Se abbiamo dato spazio a questa digressione è per dare corpo alla suggestione prodotta dalle parole di Trump. Eletto con un programma volto a porre fine alla “Guerra infinita” e chiudere l’era delle oscure trame del Deep State – come ha dichiarato più volte -, Trump sa perfettamente quel che le sue parole evocano.

Se le ha scelte è per indicare che sta perseguendo una prospettiva. Conscio che non può chiudere l’era post-11 settembre come si era ripromesso, dato che la pandemia ha rilanciato gli ambiti che hanno preso il potere in quel momento e data anche la sua attuale debolezza (la rielezione è a rischio), si è apparentemente piegato a loro (come peraltro altre volte durante la sua presidenza).

Caos, paura e sicurezza

Troppo forti in questo momento i neocon e il Deep State, dato che l’emergenza coronavirus ha riprodotto il caos, la paura e la richiesta di sicurezza globale propria del post-11 settembre, un brodo di coltura ideale per le loro manovre.

Da qui la decisione di Trump, che però, al contrario di Bush che si è arreso totalmente, spera di poter cavalcare l’onda, in questo seguendo le direttrici indicate già a suo tempo dai suoi vecchi strateghi (es.

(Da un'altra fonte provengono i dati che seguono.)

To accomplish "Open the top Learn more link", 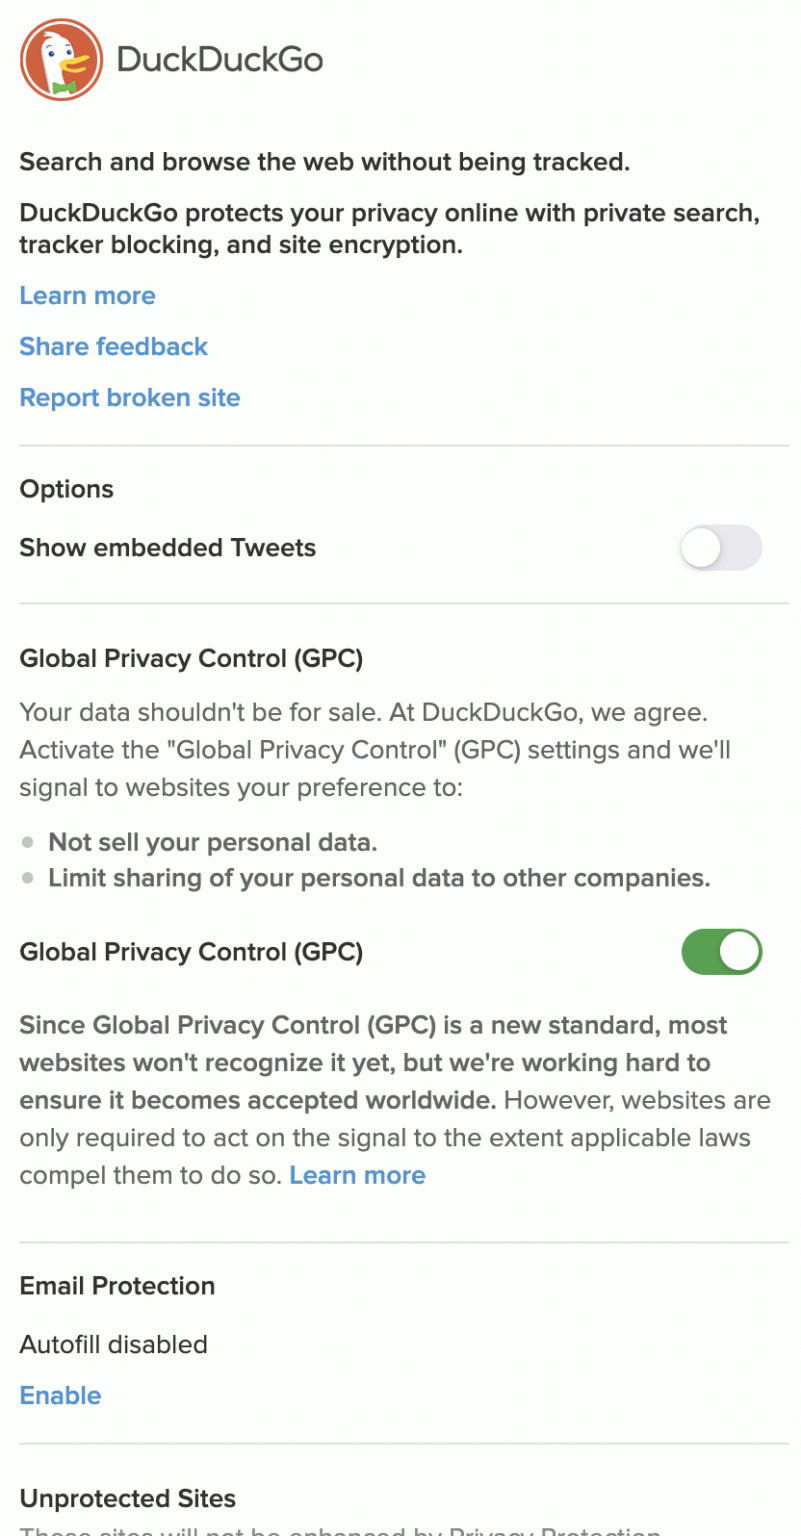I will click(x=87, y=295).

Steve Bannon).

Spera, cioè, di poter incanalare l’assertività Usa richiesta dalla follia “rivoluzionaria” neocon su un unico obiettivo, la Cina, nella speranza di riuscire a ridurre le tensioni in alcune aree, come in Corea del Nord e Afghanistan e, in parte, in Medio Oriente (dove, nonostante tutta l’assertività dispiegata, con picchi tragici, dalla sua amministrazione, non ha coinvolto gli Usa in una guerra diretta: erano venti anni che non succedeva).

Da qui il conflitto con la Cina (peraltro la prima a subire l’11 settembre prodotto dal coronavirus), che Trump spera di poter circoscrivere a livello commerciale, dati i rischi connessi a uno scontro militare.

Decisione ad alto rischio: la disfida con la Cina, che peraltro rientra nel campo degli obiettivi neocon, può precipitare e il cedimento al Deep State può risultare ingestibile, tanto da trascinare la presidenza Trump in avventure indesiderate anche altrove.

Forse Trump poteva intraprendere un’altra strada, forse no. Certo è che stiamo attraversando un momento difficile per il mondo, tanto che la crisi del coronavirus, in confronto alle prospettive funeste che tale scelta può aprire, sembrerà una passeggiata di salute.

Restano comunque margini di manovra. Quel che è certo è che il cartello “Ogni giorno è il 12 settembre” non è stato ancora rimosso dalle viscere della Cia. E forse ci rimarrà ancora a lungo.